Pulmonary thromboembolism is a well-recognized problem in dogs,2,3 but this case is unusual because it highlights diffuse and fatal thrombosis probably due to extensive main pulmonary artery
disease. The only known similar description of this condition was reported by investigators in Sweden4 and included seven cases in Cavalier King Charles spaniels (8 to 9 years old) that died or were euthanized because of chronic
valvular disease. One of the dogs had pulmonary thromboembolism, but all of the dogs had wrinkling and irregularity of the
main pulmonary artery. The pulmonary valve was normal in all the dogs. The authors speculated that the abnormal main pulmonary
artery tissue led to thromboembolism in the one dog and postulated that the disease in the main pulmonary artery of all seven
dogs may have been related to thrombocytopenia and macrothrombocytosis. These platelet abnormalities are common in this breed.4 Furthermore, the authors pointed out that the histologic changes in the pulmonary artery wall were similar to what is seen
in the cardiac valves in chronic valvular disease. They concluded that chronic valvular disease and the pulmonary artery changes
might be manifestations of generalized connective tissue disease.

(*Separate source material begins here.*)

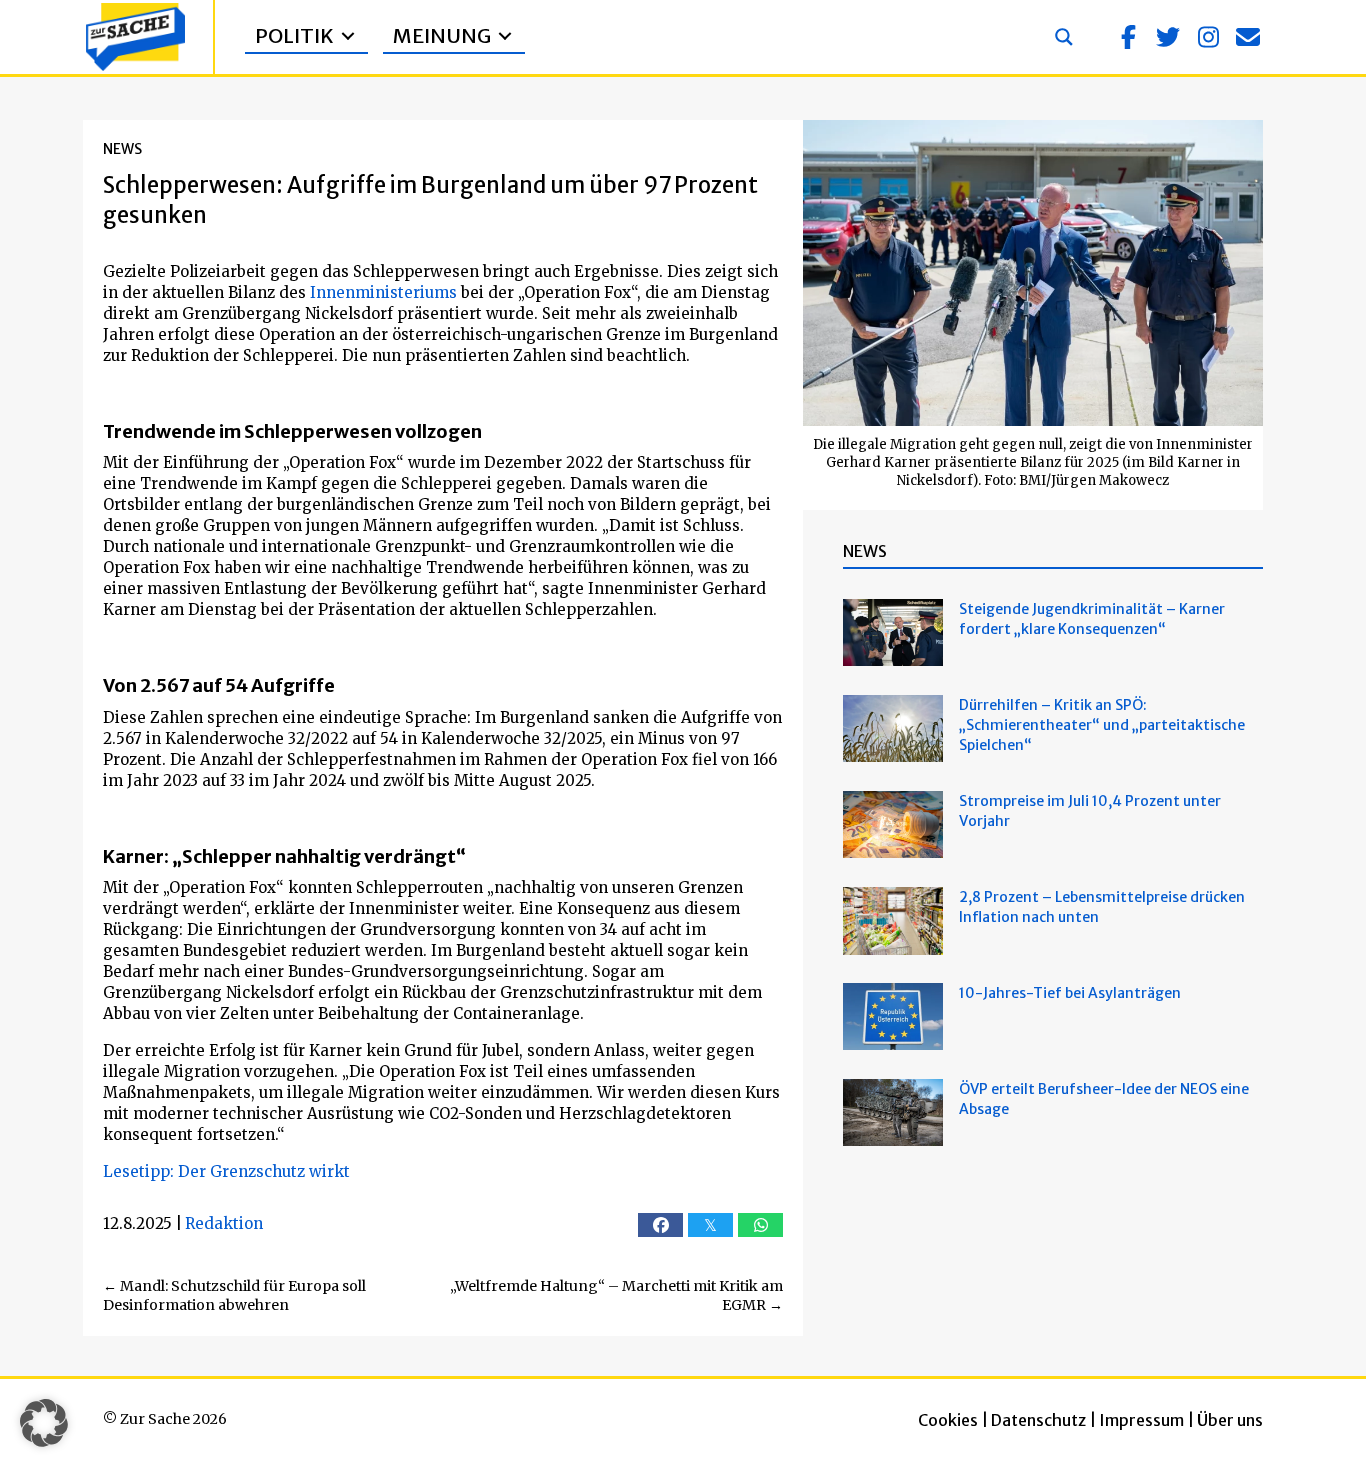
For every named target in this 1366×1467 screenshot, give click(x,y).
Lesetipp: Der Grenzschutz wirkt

The subject of our report did not have any evidence of primary heart disease, including chronic valvular disease, on the basis
of the history and the echocardiographic examination and necropsy findings. The platelets were not evaluated because of the
nature of the presentation and the rapid demise of the animal; however, there was no evidence that this dog had clinically
relevant platelet pathology.
Figure 3B. This photomicrograph shows the histologic features of the abnormal tissue in the main pulmonary artery. Mucin fills
the intima (above the internal elastic membrane [IEM]) and media (below the IEM) (alcian blue-periodic acid-Schiff stain;
bar = 50 µm).
This dog had pathologic evidence of glomerulonephritis, which can be associated with pulmonary thromboembolism.5 However, the histopathologic findings were mild and no hypoproteinemia was noted, so it is unlikely that glomerular disease
played a role in the vascular changes or development of the thrombus in this case.

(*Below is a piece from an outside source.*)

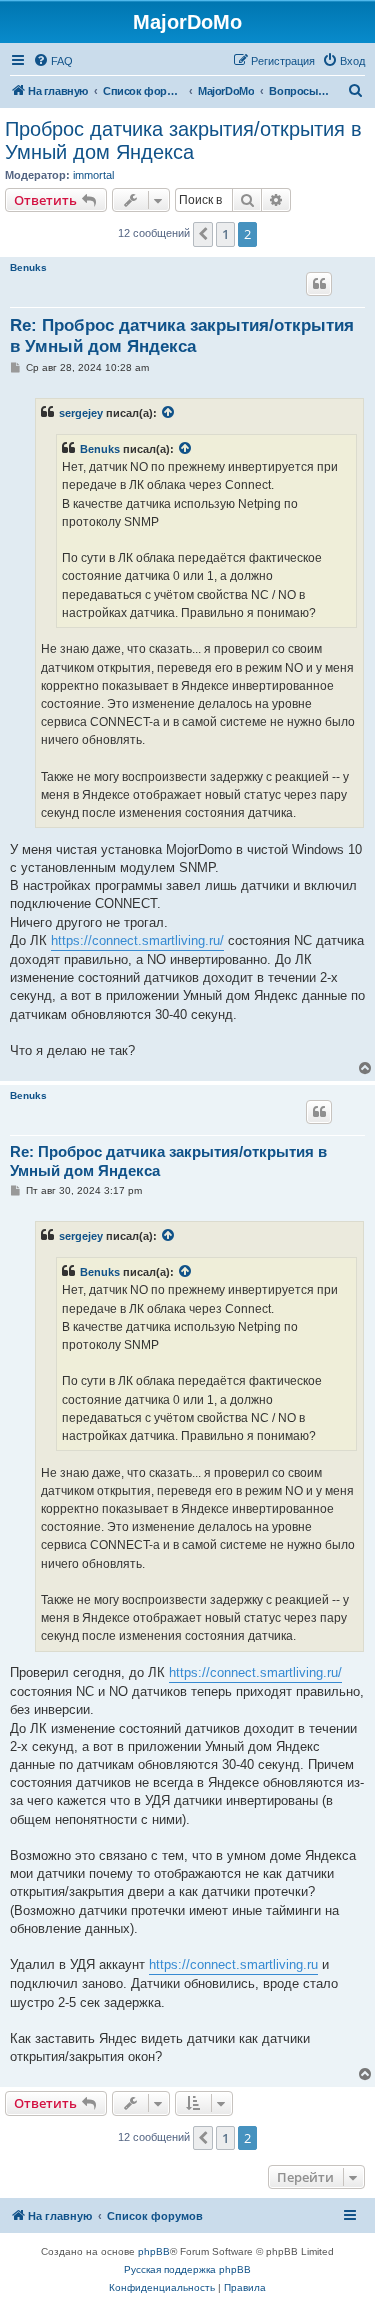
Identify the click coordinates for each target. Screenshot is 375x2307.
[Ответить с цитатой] (319, 284)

The enlargement of the right ventricle was most likely due to high right ventricular afterload. There was no evidence that
this dog had turbulent blood flow that might explain the lesions in the main pulmonary artery. In addition, there was no echocardiographic
or necropsy evidence of heartworms. Indeed, the owner reported that the dog had received a monthly heartworm preventive since
6 months of age. Furthermore, the normal gross appearance of the distal pulmonary arteries supports the view that heartworm
disease was not involved in this animal's pulmonary problem.
This case may represent a generally unrecognized but important cause of pulmonary thrombosis in dogs. Based on the gross and
histologic features, it is likely that the pulmonary vascular changes would escape clinical and echocardiographic detection
until a thrombus develops. However, with improved echocardiographic capabilities, including transesophageal techniques, it
may be possible in the future to identify pulmonary vascular lesions before a thrombus develops. If this were to occur, long-term
antithrombotic therapy with heparin, warfarin, or aspirin might be indicated and could greatly benefit dogs with pulmonary
vascular disease similar to the subject in this report.